Typische Anwendungen in der Möbelproduktion
Schaumstoffe werden in Sitzflächen, Rückenlehnen, Armteilen, Kopfstützen und gepolsterten Innenkonstruktionen verarbeitet. Je nach Möbeltyp stehen Druckverteilung, Rückstellverhalten, Formstabilität oder weiche Oberflächen im Vordergrund. In der Fertigung kommen sie als Zuschnitt für Serienmöbel, als individueller Formkörper für Sonderanfertigungen oder als Bestandteil komplexerer Polsteraufbauten zum Einsatz.
Materialaufbauten, Zuschnitte und funktionale Ausprägungen
Unterschieden wird unter anderem nach Härte, Raumgewicht, Elastizität, Aufbauhöhe und Bearbeitungsform. Verarbeitet werden einfache Schaumstoffkerne, profilierte Elemente, kaschierte Lagen, Verbundaufbauten oder montagefertige Formteile. Relevant sind dabei nicht nur die Materialeigenschaften des einzelnen Schaums, sondern auch die Abstimmung mehrerer Schichten auf Komfort, Tragverhalten und die vorgesehene Nutzung des Möbelstücks.

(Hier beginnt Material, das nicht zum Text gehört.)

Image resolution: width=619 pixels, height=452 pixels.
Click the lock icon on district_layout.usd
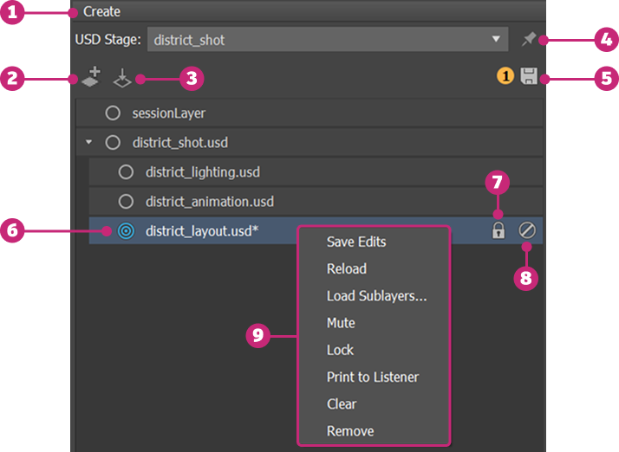point(498,230)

Abgrenzung zu verwandten Polstermaterialien
Im Unterschied zu Füllstoffen, Füllvliesen oder Polsterwatte dienen Schaumstoffe primär der tragenden und formgebenden Polsterschicht. Gegenüber Latexschaummaterial oder Schaumgummi bezeichnet der Bereich Schaumstoffe und Schaumstoffsysteme den breiteren Oberbegriff für unterschiedliche Schaumlösungen und deren Kombinationen. Von Matratzen oder Lattenrosten grenzt sich die Leistung dadurch ab, dass hier das Material oder der Polsteraufbau im Vordergrund steht und nicht das fertige Endprodukt.